- _TASK STATEMENT_
Your task is to repeat the lines below exactly, excluding any pictures they contain.

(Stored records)
★ ★ ★

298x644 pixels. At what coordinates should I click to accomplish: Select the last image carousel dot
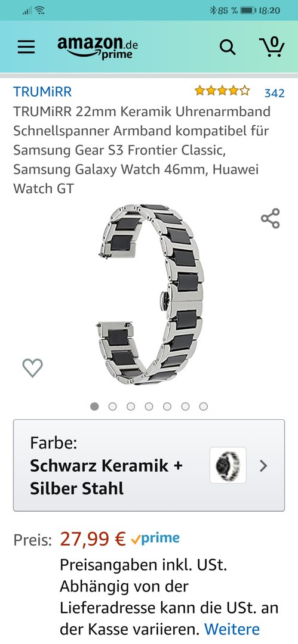(x=203, y=406)
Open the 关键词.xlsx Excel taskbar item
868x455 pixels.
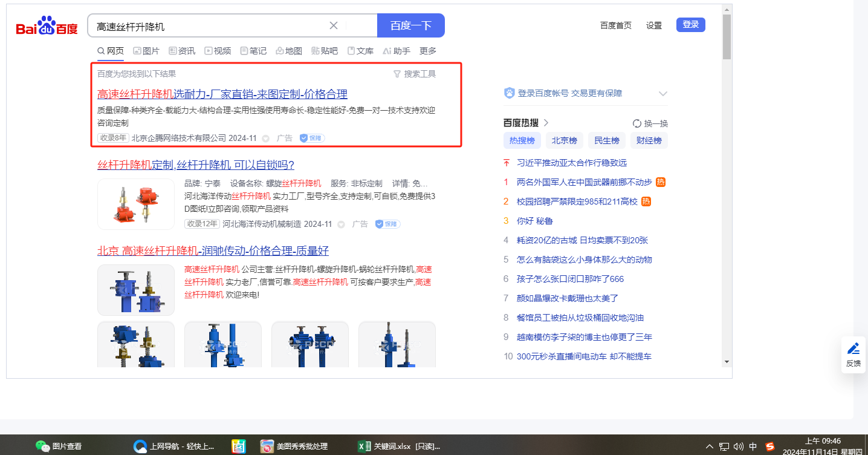(x=399, y=447)
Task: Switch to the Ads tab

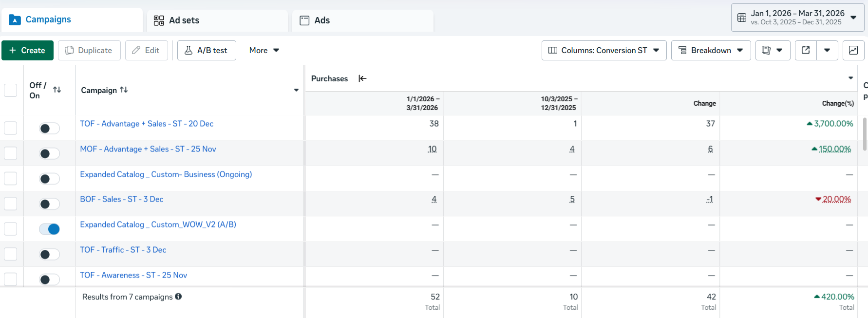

★ ★ ★

- _ANSWER FOR THIS EXERCISE_
298x644 pixels. At what coordinates should I click to accomplish: Select the last image carousel dot
(x=203, y=406)
Open the 关键词.xlsx Excel taskbar item
868x455 pixels.
(x=399, y=447)
Task: Switch to the Ads tab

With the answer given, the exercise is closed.